> What you are asked to do: Range to reproduce from the entries below: the line with "This screenshot has width=1568, height=559.", the line with "Task: Mark selection start point", and every line in between. Give them exactly and give nothing else.

> Dataset records:

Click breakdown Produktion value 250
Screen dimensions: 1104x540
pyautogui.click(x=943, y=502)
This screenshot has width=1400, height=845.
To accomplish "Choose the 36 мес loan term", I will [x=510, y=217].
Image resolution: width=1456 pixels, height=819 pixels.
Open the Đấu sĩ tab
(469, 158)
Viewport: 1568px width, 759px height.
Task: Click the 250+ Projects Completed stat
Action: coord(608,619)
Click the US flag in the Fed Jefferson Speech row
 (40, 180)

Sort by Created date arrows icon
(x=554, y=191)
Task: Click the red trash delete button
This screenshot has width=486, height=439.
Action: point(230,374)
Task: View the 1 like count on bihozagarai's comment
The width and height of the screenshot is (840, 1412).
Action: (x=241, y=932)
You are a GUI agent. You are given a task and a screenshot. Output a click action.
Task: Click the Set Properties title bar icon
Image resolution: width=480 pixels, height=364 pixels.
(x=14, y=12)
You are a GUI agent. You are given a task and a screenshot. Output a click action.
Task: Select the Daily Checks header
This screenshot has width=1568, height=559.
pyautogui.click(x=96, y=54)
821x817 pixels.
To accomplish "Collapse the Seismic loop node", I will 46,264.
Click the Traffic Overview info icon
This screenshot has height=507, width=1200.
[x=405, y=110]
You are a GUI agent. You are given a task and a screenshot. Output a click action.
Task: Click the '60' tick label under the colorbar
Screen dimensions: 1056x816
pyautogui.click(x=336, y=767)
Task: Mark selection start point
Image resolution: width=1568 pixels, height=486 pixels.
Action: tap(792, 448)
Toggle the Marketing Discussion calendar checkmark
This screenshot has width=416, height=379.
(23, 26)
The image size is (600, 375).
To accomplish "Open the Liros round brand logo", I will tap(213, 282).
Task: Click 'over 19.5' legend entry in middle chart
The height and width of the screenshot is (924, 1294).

> Exercise response:
This screenshot has width=1568, height=559.
pyautogui.click(x=96, y=54)
821x817 pixels.
To accomplish "Collapse the Seismic loop node", I will 46,264.
Click the Traffic Overview info icon
This screenshot has height=507, width=1200.
[x=405, y=110]
You are a GUI agent. You are given a task and a screenshot. Output a click action.
Task: Click the '60' tick label under the colorbar
Screen dimensions: 1056x816
pyautogui.click(x=336, y=767)
Task: Mark selection start point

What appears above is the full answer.